Terjemahkan ke dalam bahasa Inggris kalimat "Film menjadi media yang efektif, khususnya bagi kalangan muda yang lebih menyukai segala bentuk yang berhubungan dengan konsep audio visual." dari teks bacaan tentang Hari Film Nasional di bawah.

- TEKS BACAAN
※ ※ ※
Hari Film Nasional 2018 telah diperingati tanggal 30 Maret. Semua pihak yang selalu mendukung perfilman lokal bersama menyongsong perkembangan film Indonesia untuk menjadi corong dalam mengedukasi masyarakat mengenai pentingnya toleransi dalam menyikapi perbedaan dan keanekaragaman budaya Indonesia. Film pun dituding sebagai sarana yang mentransmisi dan mewariskan cara serta pola berpikir dari suatu generasi ke generasi penerusnya.
Film menjadi media yang efektif, khususnya bagi kalangan muda yang lebih menyukai segala bentuk yang berhubungan dengan konsep audio visual. Gambar bergerak tersebut mampu menghipnotis penonton dan bisa menanamkan berbagai nilai yang ingin disampaikan para sineas. Berarti, film bisa membangun mental bangsa secara luas.
Film Nasional tidak bisa berdiri sendiri karena sudah menjadi bagian dari industri yang memberi dampak publik secara luas dalam hal penyebaran informasi dan komunikasi. Apalagi kita sering mendengar tagline "Jadikan film Indonesia sebagai tuan rumah di negeri sendiri!". Untuk mewujudkan hal itu, film harus dilihat oleh semua stakeholder agar ada konsolidasi kekuatan yang berani mengembangkan ekosistem industri perfilman nasional.
1. Pemerintah
Peran regulator yang dimainkan oleh Pemerintah harus terus dijalankan sesuai dengan tujuan pembangunan nasional, yaitu mencerdaskan kehidupan bangsa, mensejahterakan kehidupan masyarakat, dan bagian dari diplomasi budaya untuk perdamaian dunia. Revolusi mental yang digaungkan sejak awal oleh Presiden Jokowi harus berkesinambungan dengan tujuan tersebut.
Sesuai dengan nawacita Bapak Presiden Republik Indonesia juga telah ditargetkan pemerataan pendidikan dan hiburan di seluruh wilayah Indonesia. Hal ini sejalan dengan UU Republik Indonesia No. 33 tahun 2009 tentang Perfilman. Pada Bab V pasal 51 dinyatakan bahwa kewajiban, tugas, dan wewenang Pemerintah baik pusat maupun daerah harus memfasilitasi pengembangan dan kemajuan perfilman, memberikan bantuan pembiayaan apresiasi film, dan memfasilitasi pembuatan film untuk pemenuhan ketersediaan kuantitas film Indonesia.
※ ※ ※
- BLOK DATA
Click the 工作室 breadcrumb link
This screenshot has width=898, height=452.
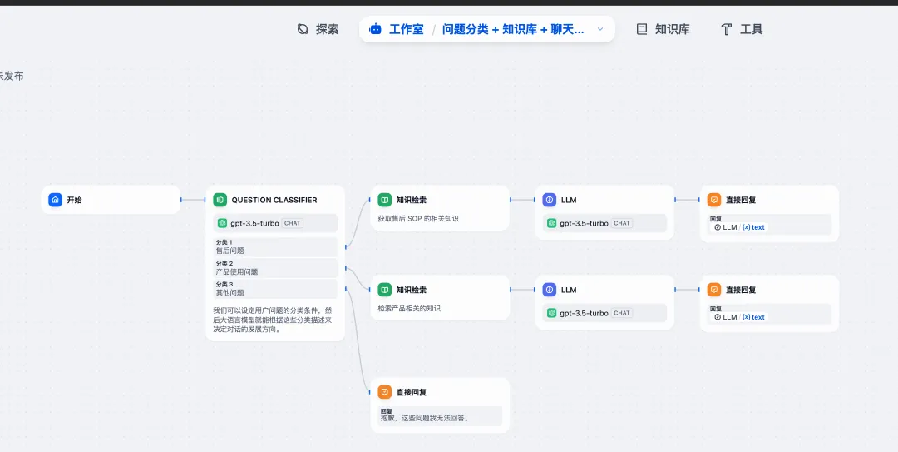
※ ※ ※
- HASIL TUGAS
Film has become an effective medium, especially for young people, who prefer all forms related to the audiovisual concept.